Assigned task
Please report how many lines in the following material hold the string "size", giving only the number.
────────────────────
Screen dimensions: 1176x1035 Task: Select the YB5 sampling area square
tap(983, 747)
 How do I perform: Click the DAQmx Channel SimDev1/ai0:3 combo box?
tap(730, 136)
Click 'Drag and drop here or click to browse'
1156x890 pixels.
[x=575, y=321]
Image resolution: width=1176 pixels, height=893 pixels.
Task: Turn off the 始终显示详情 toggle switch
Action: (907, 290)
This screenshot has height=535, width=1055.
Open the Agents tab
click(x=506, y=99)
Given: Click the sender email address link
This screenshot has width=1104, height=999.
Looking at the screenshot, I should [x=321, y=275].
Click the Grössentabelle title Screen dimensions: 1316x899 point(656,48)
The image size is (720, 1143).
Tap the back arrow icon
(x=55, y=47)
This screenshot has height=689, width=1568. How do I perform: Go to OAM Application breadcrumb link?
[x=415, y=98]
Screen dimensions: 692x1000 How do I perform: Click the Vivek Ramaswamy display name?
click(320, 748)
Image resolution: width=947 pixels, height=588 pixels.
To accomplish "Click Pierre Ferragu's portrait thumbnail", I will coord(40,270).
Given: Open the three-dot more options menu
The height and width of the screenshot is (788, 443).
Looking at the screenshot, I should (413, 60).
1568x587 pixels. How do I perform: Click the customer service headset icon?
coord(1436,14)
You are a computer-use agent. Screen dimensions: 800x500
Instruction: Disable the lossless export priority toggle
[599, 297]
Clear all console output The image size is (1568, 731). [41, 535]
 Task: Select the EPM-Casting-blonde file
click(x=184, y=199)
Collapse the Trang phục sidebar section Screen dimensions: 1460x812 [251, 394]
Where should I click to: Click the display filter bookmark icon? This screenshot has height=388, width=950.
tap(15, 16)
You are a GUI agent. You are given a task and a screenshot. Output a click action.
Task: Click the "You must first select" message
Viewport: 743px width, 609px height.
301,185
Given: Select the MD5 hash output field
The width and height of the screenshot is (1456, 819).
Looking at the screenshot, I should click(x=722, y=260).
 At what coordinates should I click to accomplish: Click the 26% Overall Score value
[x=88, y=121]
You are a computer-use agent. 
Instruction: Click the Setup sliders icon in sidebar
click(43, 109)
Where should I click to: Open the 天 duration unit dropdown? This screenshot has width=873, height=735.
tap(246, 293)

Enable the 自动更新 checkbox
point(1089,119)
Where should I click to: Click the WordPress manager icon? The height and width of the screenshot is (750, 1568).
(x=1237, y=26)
────────────────────
Solved problem
2